◆ **Given exercise**:
Reproduce each of the following records verbatim, leaving out the pictures.
>> Begin
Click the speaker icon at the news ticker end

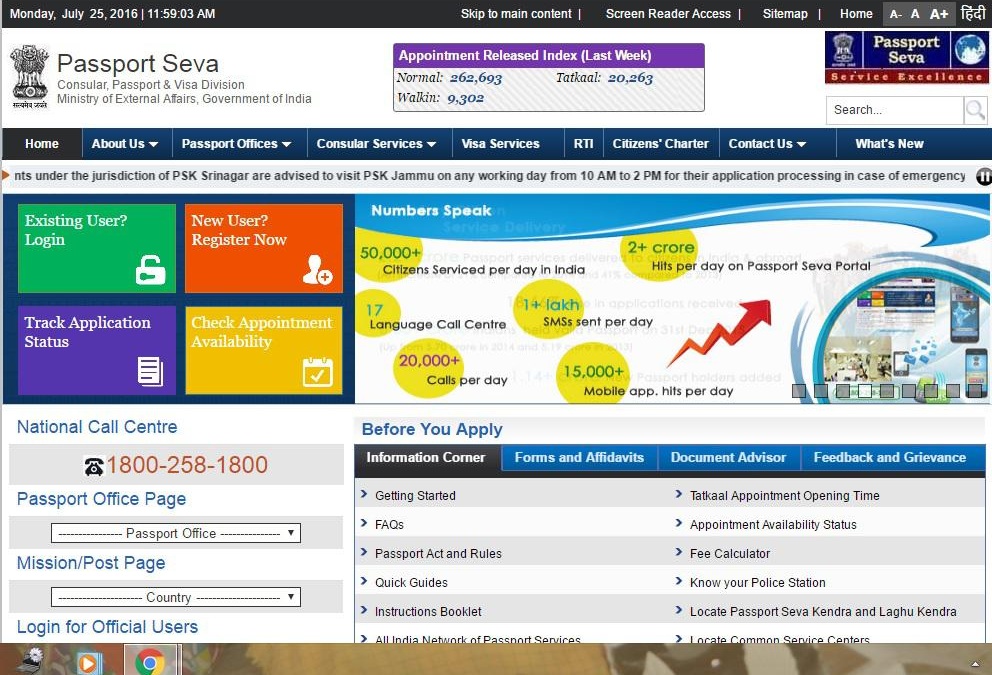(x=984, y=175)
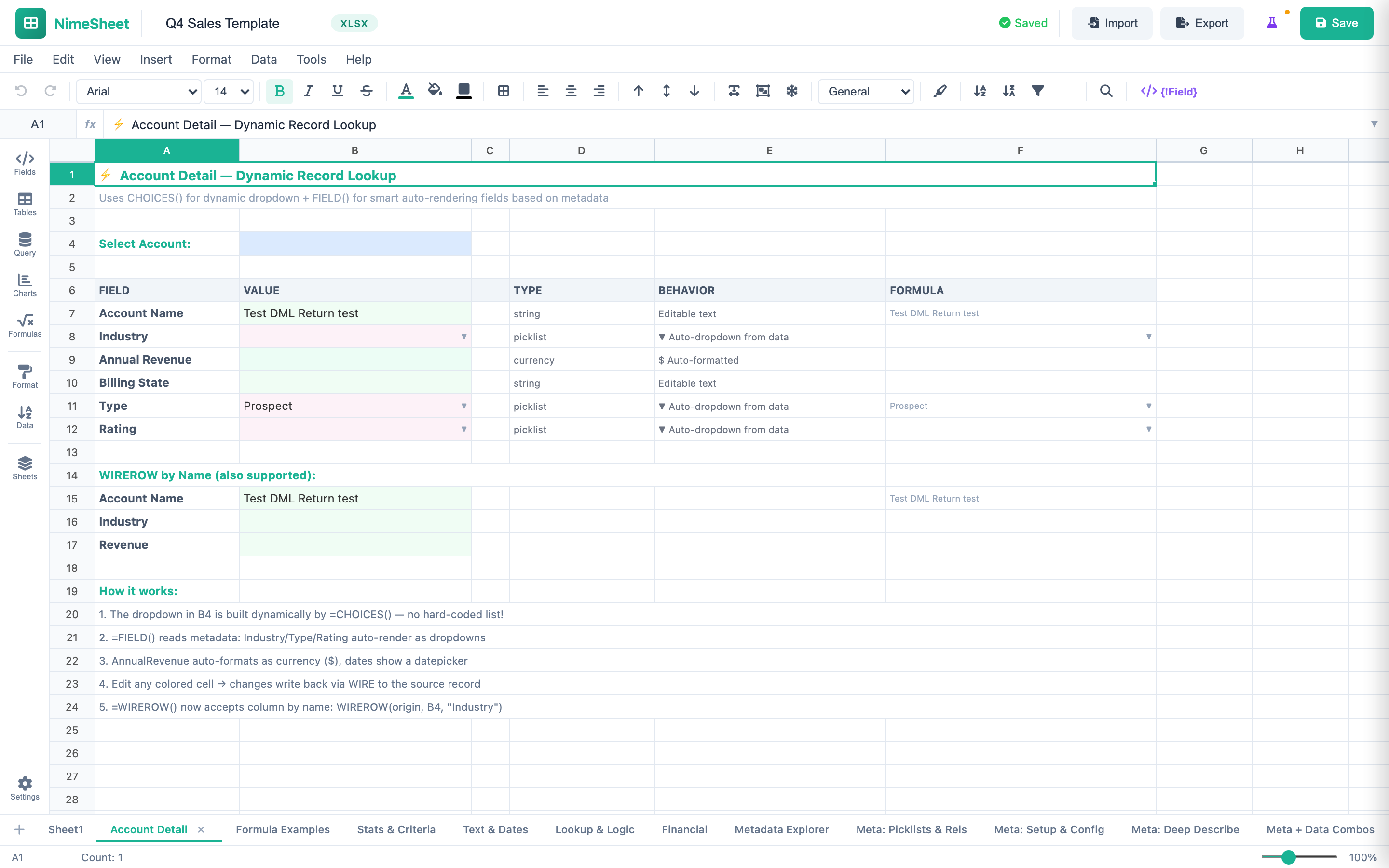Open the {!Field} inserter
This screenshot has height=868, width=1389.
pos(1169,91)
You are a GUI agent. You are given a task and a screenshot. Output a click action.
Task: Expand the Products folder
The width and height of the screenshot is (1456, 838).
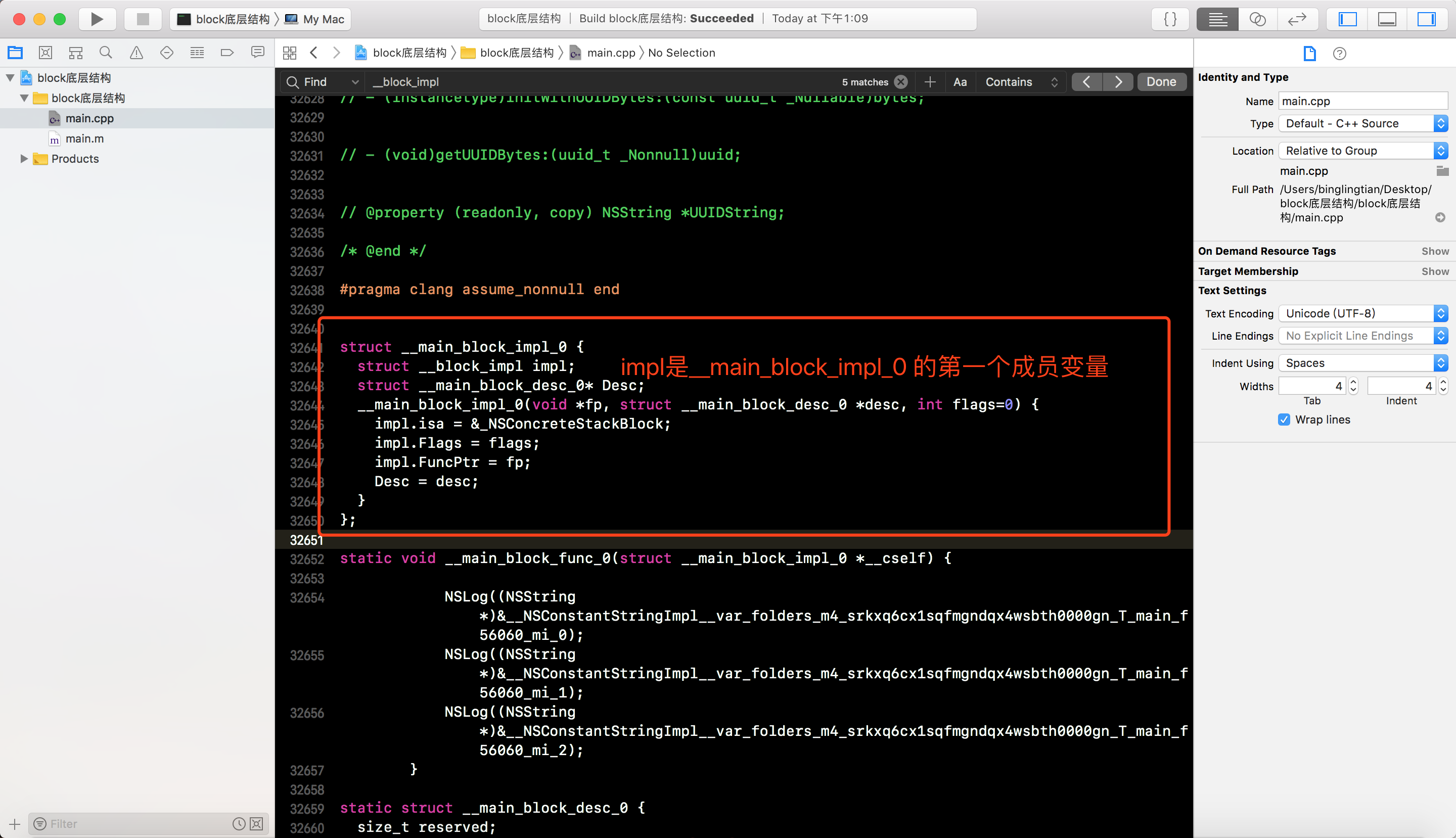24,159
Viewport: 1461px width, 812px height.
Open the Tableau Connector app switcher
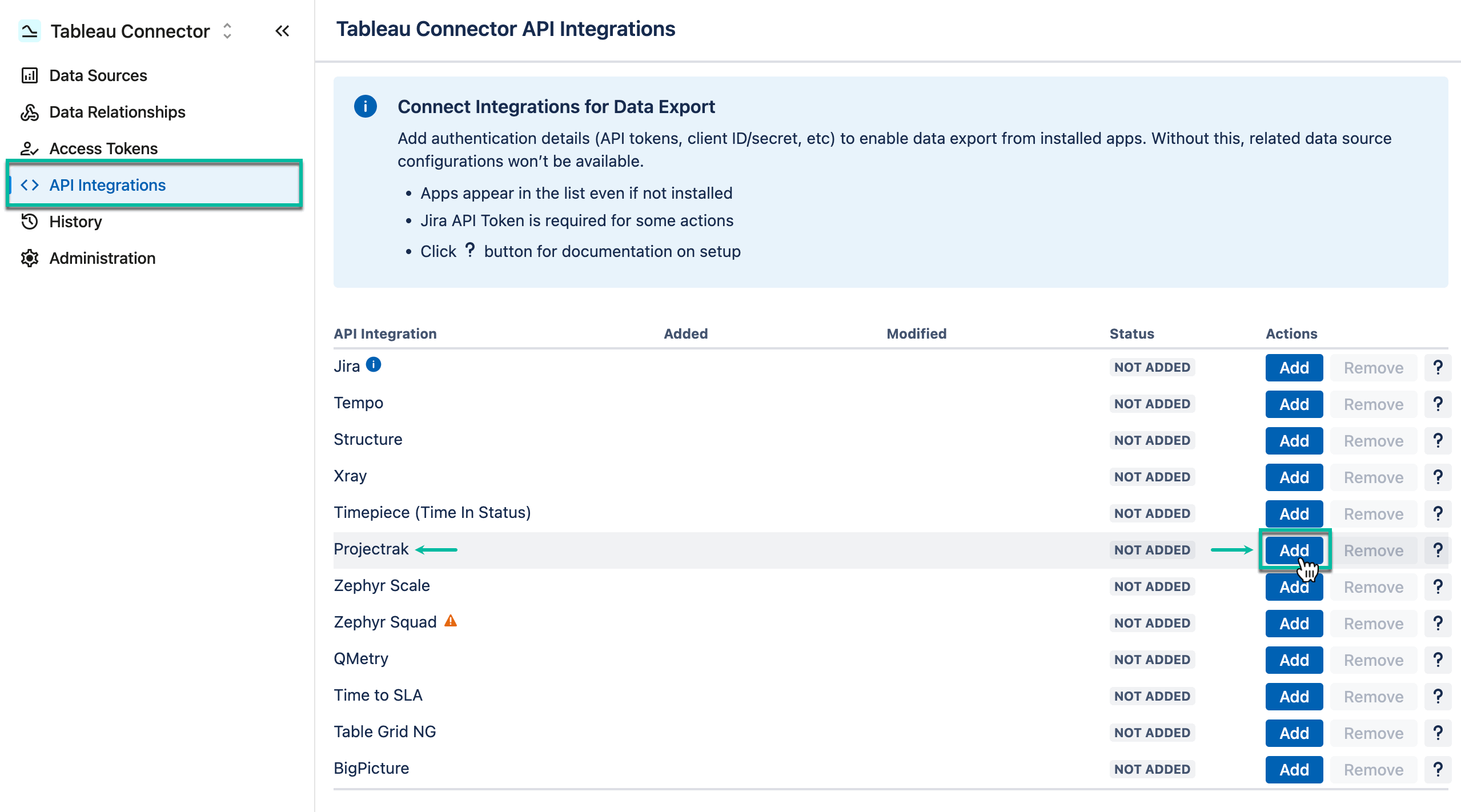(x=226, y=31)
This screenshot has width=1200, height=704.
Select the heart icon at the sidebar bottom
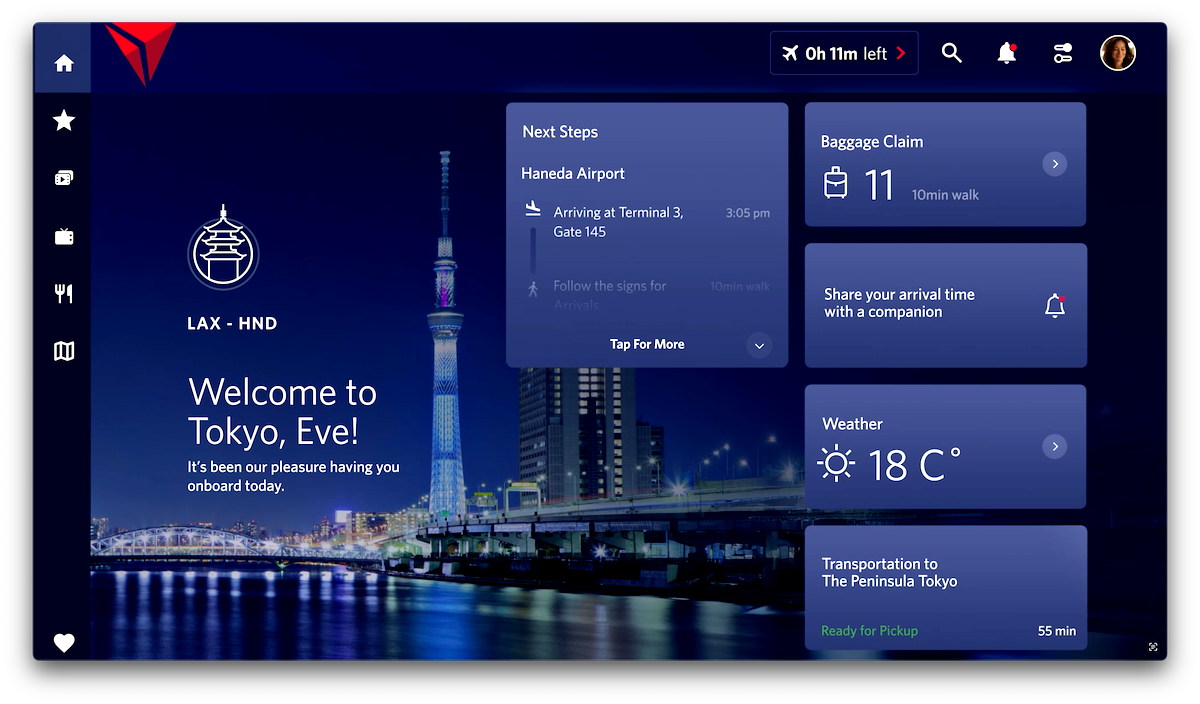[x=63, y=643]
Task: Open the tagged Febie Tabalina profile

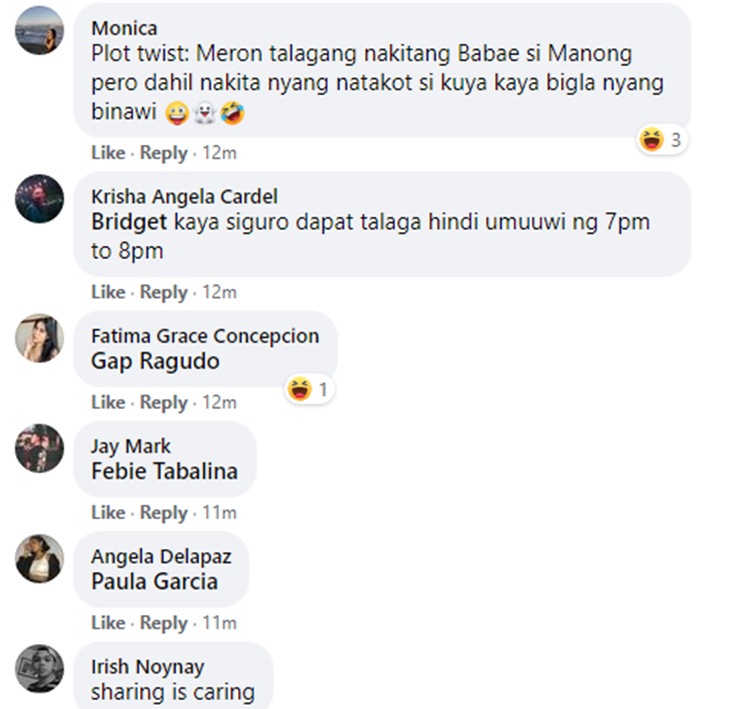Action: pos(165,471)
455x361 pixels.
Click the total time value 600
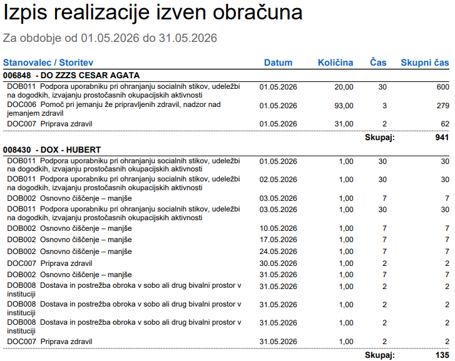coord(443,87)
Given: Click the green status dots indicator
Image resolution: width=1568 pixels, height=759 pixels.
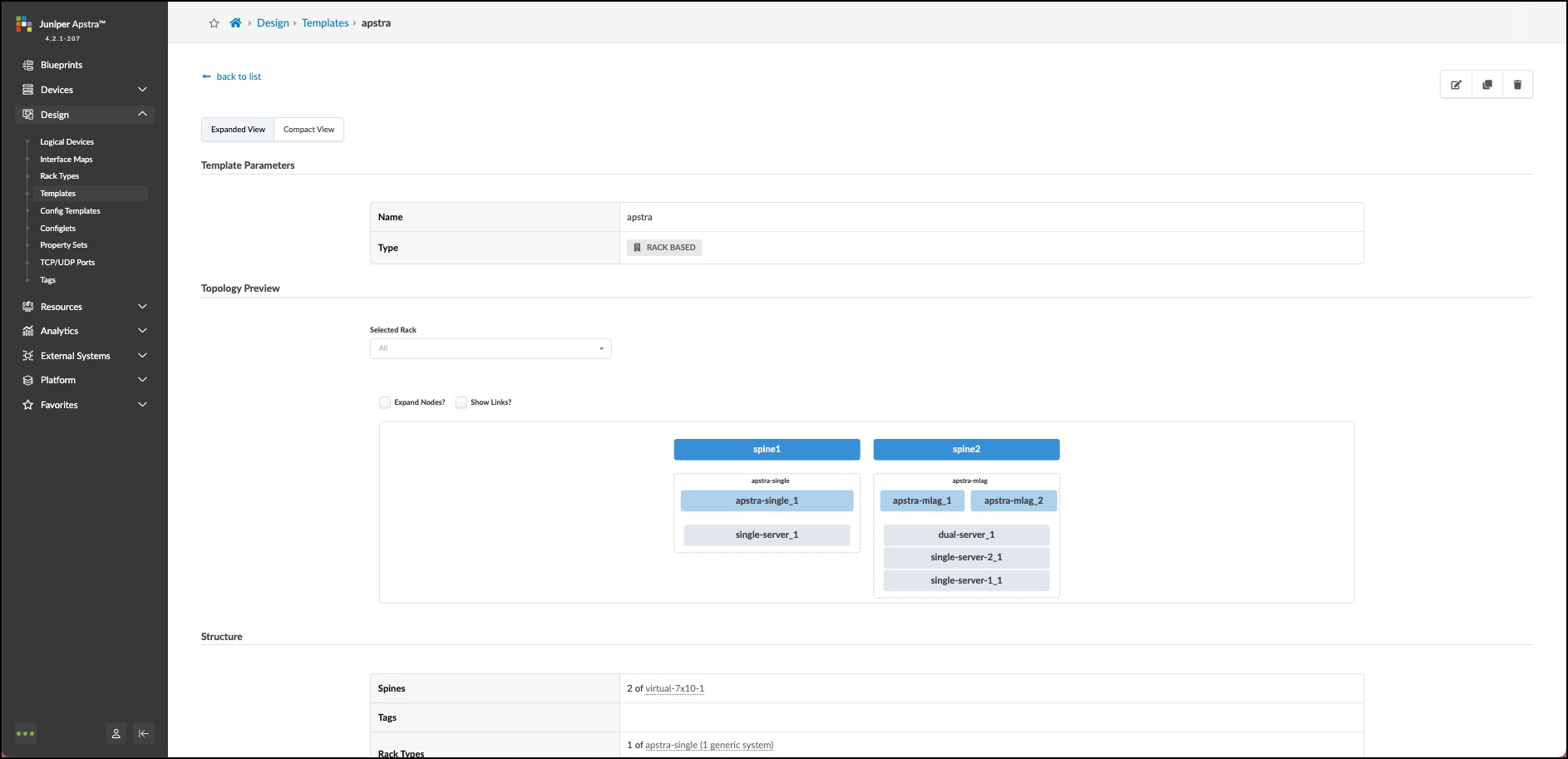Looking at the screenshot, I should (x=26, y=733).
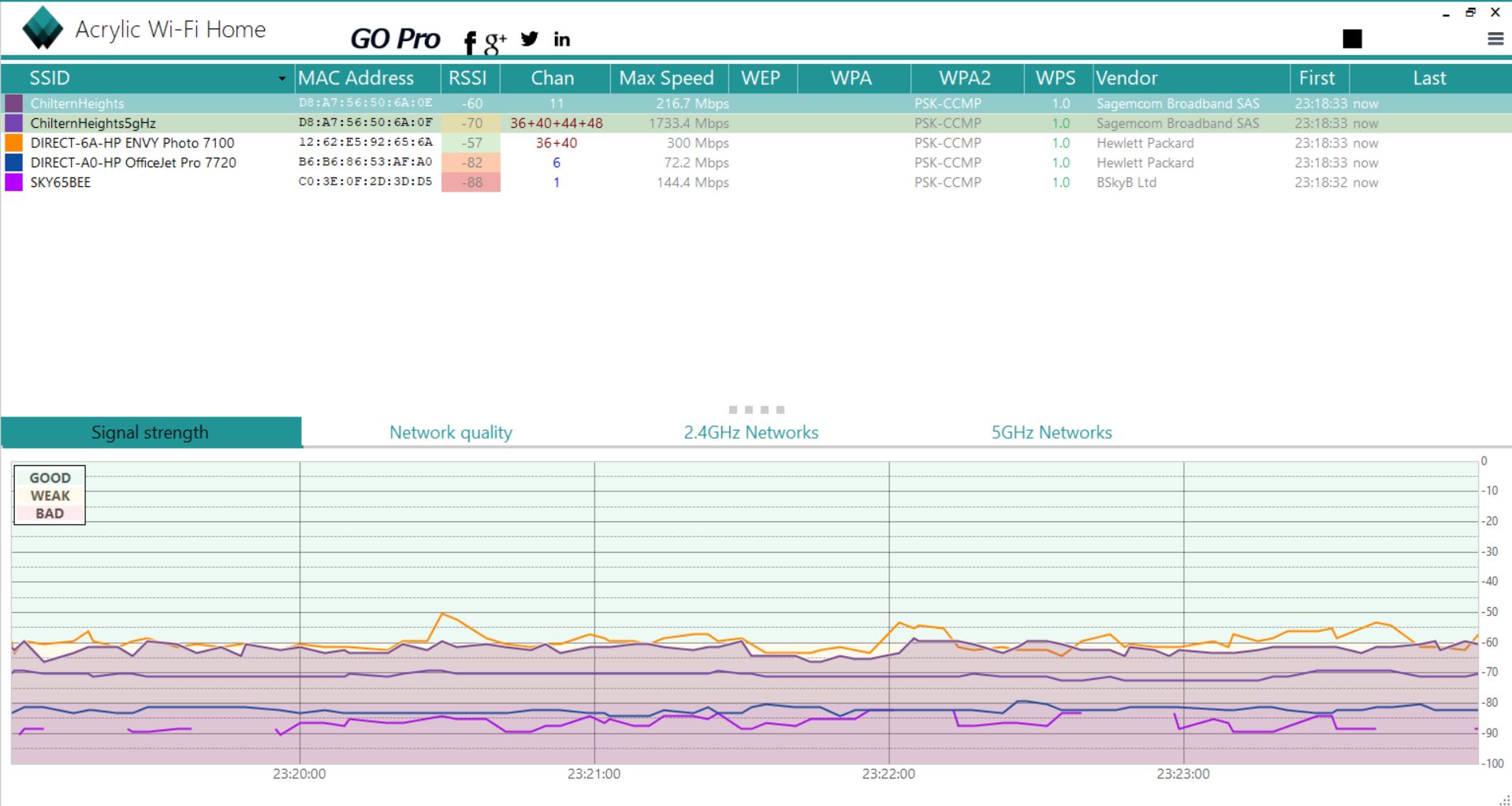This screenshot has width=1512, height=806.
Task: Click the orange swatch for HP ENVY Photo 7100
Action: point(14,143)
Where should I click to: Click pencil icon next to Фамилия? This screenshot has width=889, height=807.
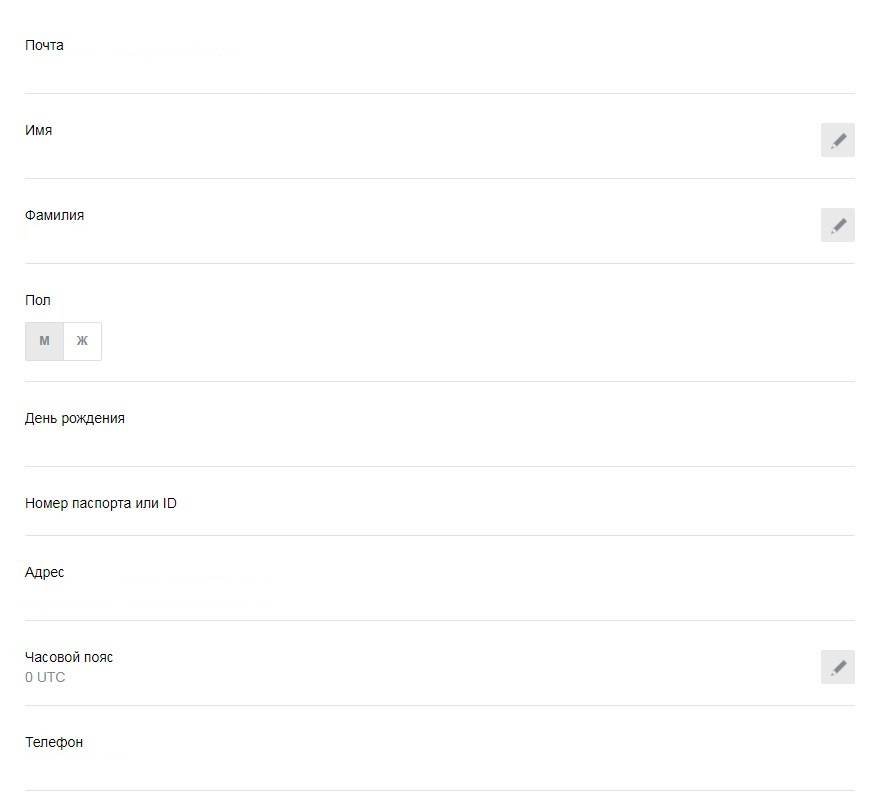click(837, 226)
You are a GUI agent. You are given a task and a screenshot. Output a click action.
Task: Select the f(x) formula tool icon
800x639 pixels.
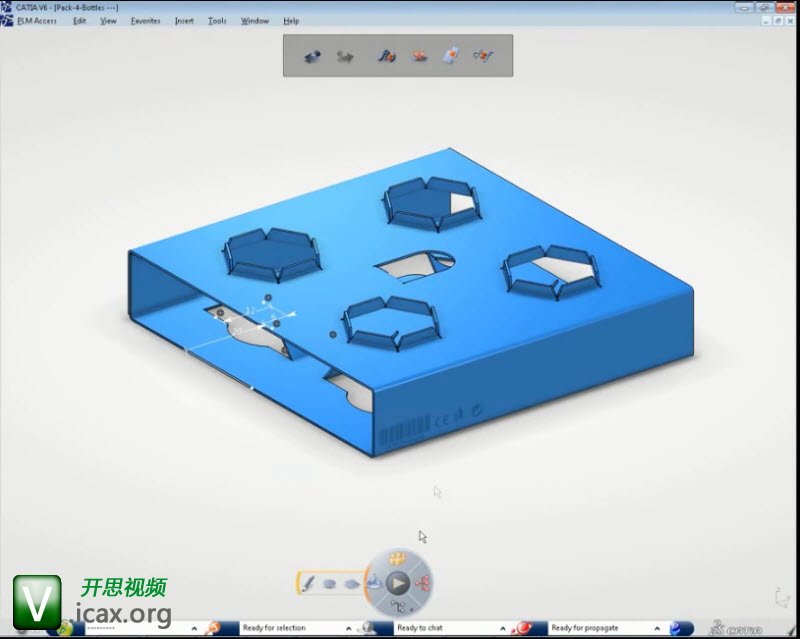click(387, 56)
>> End
◆ **Task solution**:
Click the speaker icon at the news ticker end

(x=984, y=175)
Open the {!Field} inserter
This screenshot has height=868, width=1389.
pos(1169,91)
You are a GUI agent. You are given a task and a screenshot. Output a click action.
Task: Expand the Products folder
The width and height of the screenshot is (1456, 838).
24,159
Viewport: 1461px width, 812px height.
Open the Tableau Connector app switcher
(x=226, y=31)
This screenshot has width=1200, height=704.
Select the heart icon at the sidebar bottom
[x=63, y=643]
Task: Open the tagged Febie Tabalina profile

Action: pos(165,471)
455x361 pixels.
Click the total time value 600
coord(443,87)
Given: Click the green status dots indicator
Image resolution: width=1568 pixels, height=759 pixels.
Looking at the screenshot, I should (x=26, y=733).
This screenshot has width=1512, height=806.
Task: Click the orange swatch for HP ENVY Photo 7100
Action: point(14,143)
Where should I click to: Click pencil icon next to Фамилия? This screenshot has width=889, height=807.
click(837, 226)
You are a GUI agent. You are given a task and a screenshot. Output a click action.
Task: Select the f(x) formula tool icon
800x639 pixels.
click(387, 56)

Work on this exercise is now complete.